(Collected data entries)
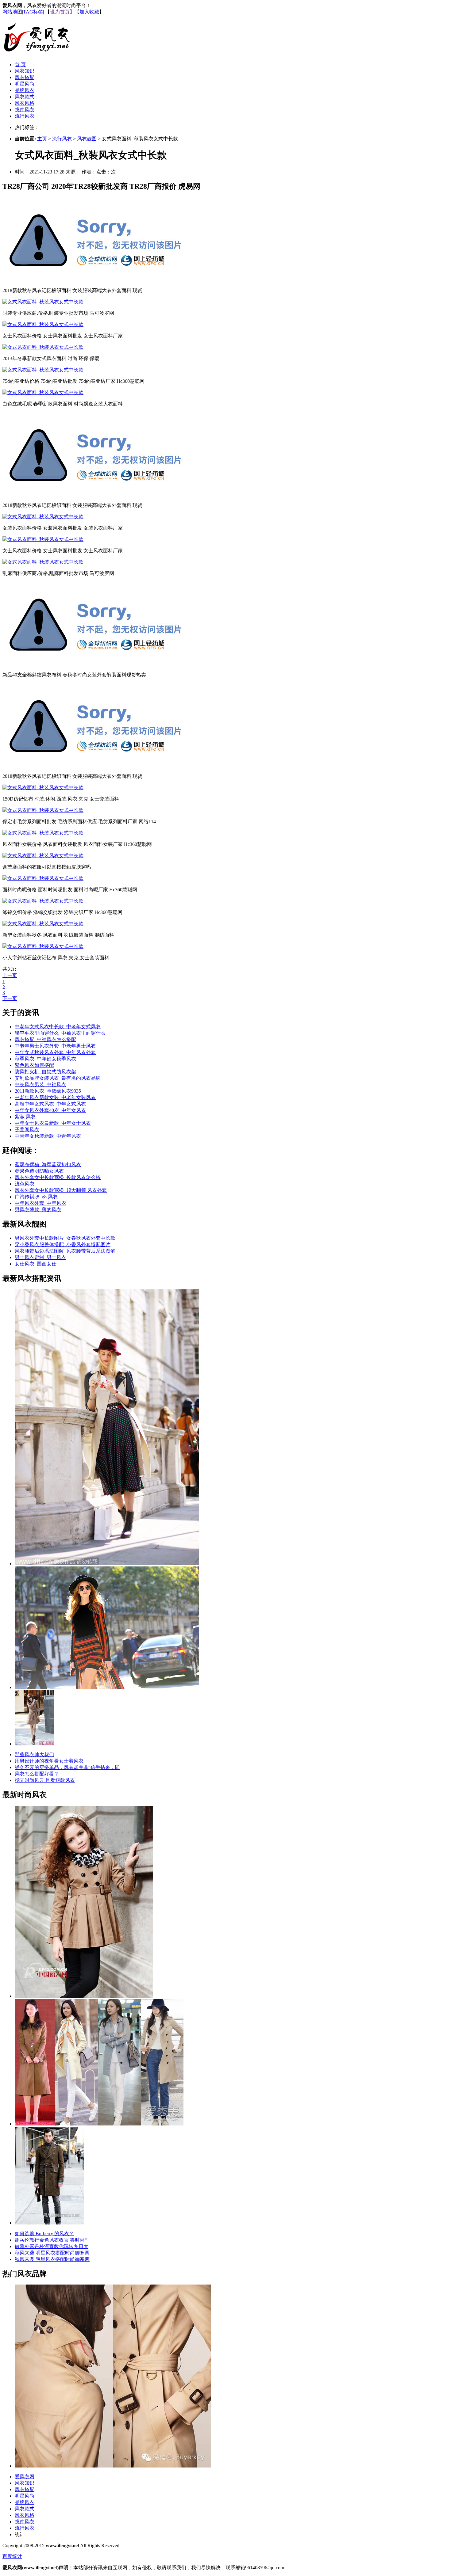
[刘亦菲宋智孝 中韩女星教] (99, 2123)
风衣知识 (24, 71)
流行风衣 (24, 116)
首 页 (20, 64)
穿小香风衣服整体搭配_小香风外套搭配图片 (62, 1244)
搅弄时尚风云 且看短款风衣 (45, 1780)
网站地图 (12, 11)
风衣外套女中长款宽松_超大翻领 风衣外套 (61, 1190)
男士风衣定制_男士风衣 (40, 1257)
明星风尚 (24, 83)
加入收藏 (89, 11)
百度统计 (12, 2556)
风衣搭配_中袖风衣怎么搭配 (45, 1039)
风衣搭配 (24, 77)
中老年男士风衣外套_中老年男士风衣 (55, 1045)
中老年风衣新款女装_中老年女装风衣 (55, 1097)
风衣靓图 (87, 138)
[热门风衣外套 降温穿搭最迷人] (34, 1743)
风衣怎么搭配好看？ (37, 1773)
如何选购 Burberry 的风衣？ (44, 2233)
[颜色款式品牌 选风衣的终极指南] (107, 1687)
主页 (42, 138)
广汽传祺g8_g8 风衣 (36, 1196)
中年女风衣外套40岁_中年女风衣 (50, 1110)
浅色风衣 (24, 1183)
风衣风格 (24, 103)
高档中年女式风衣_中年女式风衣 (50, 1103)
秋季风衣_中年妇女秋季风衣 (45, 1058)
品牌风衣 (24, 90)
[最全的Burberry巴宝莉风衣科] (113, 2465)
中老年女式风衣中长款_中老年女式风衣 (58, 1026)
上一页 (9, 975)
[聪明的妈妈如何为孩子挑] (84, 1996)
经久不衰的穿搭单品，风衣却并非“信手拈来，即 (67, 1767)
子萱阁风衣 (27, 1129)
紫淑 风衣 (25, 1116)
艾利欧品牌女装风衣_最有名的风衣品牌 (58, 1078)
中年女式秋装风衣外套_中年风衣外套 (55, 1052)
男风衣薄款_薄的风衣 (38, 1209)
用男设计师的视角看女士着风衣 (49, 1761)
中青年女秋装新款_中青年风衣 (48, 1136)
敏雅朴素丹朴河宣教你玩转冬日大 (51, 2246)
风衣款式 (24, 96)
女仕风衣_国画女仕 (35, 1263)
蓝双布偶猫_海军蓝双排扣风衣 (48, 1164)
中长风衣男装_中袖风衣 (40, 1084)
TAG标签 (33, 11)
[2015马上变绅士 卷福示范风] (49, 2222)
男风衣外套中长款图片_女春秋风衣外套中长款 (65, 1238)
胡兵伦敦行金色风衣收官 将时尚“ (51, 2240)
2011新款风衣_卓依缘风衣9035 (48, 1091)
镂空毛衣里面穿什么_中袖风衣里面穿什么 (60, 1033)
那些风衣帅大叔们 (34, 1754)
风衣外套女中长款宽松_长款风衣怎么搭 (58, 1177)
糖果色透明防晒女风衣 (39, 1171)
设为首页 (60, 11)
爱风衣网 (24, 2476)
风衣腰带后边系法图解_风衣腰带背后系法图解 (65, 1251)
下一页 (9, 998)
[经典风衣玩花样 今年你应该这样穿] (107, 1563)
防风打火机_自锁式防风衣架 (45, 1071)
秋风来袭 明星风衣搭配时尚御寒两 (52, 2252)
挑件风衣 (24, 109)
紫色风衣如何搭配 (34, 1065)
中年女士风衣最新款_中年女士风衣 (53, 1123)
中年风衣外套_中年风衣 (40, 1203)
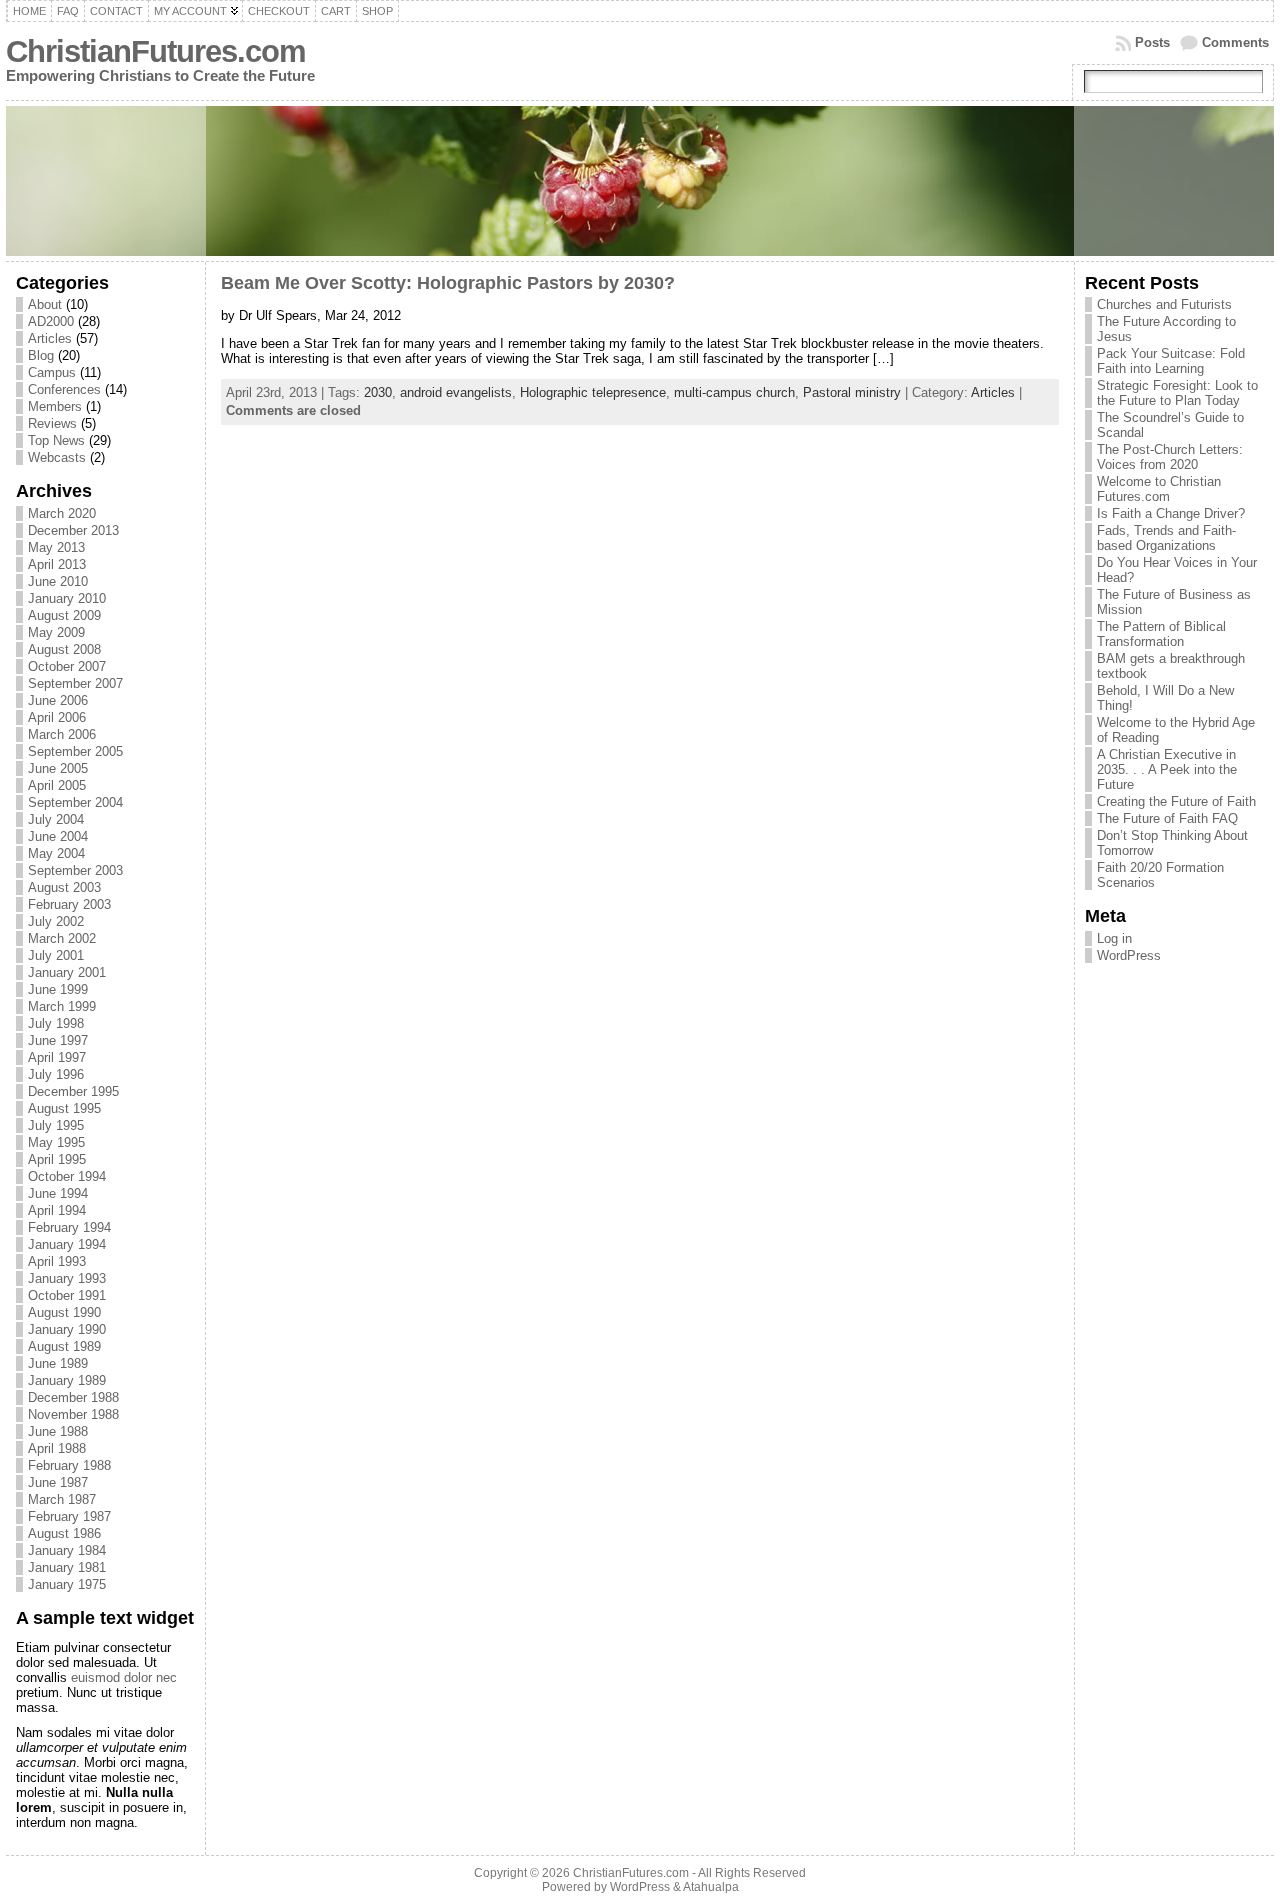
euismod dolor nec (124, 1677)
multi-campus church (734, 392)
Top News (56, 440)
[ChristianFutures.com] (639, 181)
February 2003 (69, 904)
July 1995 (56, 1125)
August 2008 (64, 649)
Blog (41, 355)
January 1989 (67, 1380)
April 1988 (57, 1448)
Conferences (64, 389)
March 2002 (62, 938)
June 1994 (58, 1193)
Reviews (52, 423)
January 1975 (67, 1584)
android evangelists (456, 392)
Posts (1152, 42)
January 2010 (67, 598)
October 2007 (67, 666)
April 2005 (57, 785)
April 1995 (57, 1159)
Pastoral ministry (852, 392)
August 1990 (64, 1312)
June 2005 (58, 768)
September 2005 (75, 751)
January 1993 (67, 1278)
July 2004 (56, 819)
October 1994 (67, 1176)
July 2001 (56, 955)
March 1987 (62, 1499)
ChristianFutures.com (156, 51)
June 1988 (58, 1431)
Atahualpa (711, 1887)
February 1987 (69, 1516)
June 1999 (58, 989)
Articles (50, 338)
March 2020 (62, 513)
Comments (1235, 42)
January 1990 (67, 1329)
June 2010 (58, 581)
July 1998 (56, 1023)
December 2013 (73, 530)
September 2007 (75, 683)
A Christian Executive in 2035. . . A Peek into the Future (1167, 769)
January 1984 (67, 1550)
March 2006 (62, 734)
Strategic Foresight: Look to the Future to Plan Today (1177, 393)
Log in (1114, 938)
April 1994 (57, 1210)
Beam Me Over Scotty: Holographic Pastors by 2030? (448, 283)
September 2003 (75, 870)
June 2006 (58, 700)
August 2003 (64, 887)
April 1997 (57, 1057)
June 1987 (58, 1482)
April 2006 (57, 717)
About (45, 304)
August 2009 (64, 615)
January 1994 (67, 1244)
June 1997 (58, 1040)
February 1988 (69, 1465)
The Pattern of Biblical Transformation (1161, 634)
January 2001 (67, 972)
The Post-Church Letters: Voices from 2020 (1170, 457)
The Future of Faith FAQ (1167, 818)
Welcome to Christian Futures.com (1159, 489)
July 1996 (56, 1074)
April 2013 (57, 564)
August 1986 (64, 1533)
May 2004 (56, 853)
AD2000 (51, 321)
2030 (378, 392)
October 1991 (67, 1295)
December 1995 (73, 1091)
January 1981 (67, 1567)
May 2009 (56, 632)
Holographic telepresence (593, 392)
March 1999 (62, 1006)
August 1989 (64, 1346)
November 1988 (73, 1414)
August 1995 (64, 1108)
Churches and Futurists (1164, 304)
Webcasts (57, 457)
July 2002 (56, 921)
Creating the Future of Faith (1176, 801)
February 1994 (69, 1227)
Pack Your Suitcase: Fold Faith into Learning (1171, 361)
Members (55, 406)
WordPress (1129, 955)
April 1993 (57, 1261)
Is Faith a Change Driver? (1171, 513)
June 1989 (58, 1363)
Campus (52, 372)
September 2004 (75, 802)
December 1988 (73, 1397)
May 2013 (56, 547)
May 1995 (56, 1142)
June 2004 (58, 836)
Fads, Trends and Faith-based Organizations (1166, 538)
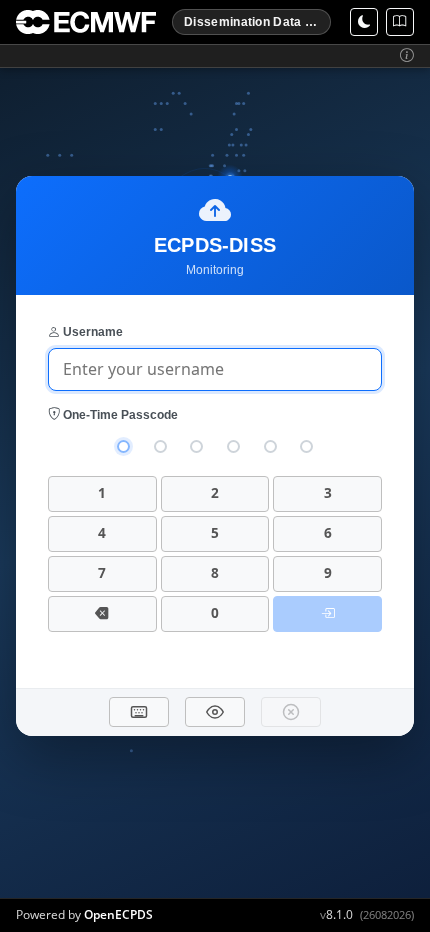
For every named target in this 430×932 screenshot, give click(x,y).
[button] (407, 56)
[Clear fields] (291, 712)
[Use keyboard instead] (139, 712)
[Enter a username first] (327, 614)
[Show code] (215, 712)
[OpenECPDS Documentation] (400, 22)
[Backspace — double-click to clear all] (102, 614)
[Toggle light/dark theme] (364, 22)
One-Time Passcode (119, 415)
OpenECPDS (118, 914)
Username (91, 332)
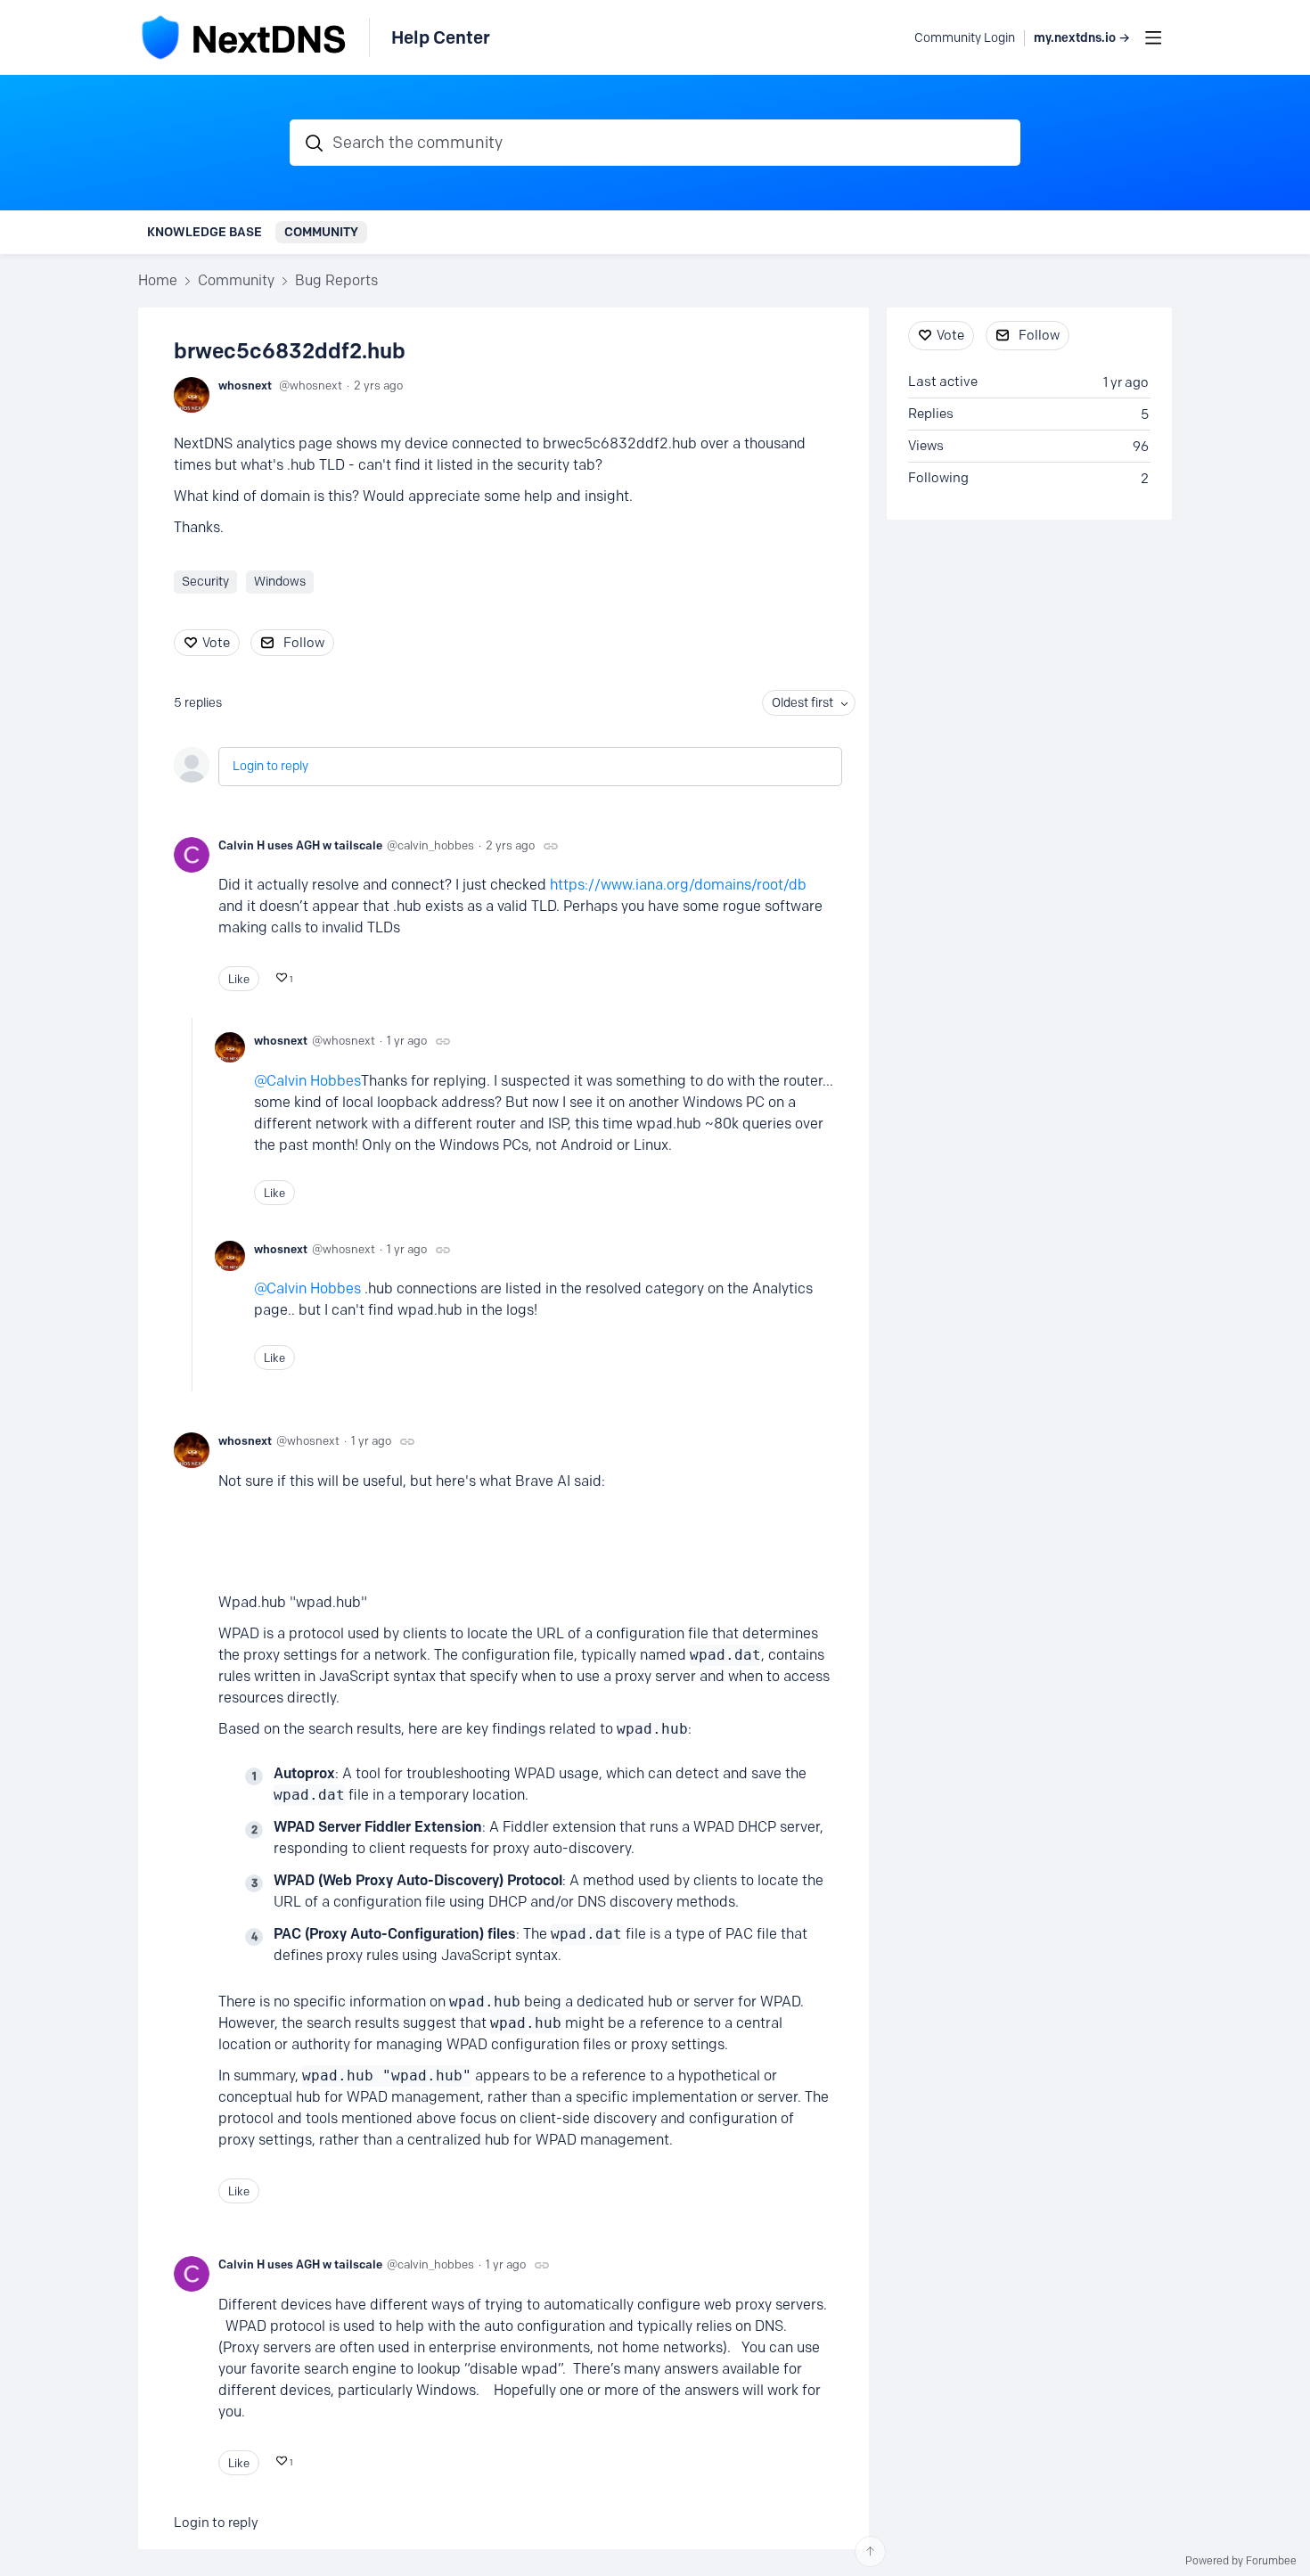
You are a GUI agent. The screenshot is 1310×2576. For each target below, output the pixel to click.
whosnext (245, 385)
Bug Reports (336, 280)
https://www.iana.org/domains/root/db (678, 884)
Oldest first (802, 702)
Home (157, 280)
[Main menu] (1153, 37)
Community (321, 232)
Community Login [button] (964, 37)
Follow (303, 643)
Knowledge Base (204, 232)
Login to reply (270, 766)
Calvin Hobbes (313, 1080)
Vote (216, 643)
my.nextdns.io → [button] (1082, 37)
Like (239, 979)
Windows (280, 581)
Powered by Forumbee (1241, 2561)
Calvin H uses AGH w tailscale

→ TASK STATEMENT: An answer containing only the lines from the one holding "Username (91, 332)" through the close of the entries above, reproduced exactly and stripped of pictures, is expected.

→ TASK OUTPUT:
Username (91, 332)
You are a GUI agent. The screenshot is 1310×2576. For each target below, output the pixel to click.
whosnext (245, 385)
Bug Reports (336, 280)
https://www.iana.org/domains/root/db (678, 884)
Oldest first (802, 702)
Home (157, 280)
[Main menu] (1153, 37)
Community (321, 232)
Community Login [button] (964, 37)
Follow (303, 643)
Knowledge Base (204, 232)
Login to reply (270, 766)
Calvin Hobbes (313, 1080)
Vote (216, 643)
my.nextdns.io → [button] (1082, 37)
Like (239, 979)
Windows (280, 581)
Powered by Forumbee (1241, 2561)
Calvin H uses AGH w tailscale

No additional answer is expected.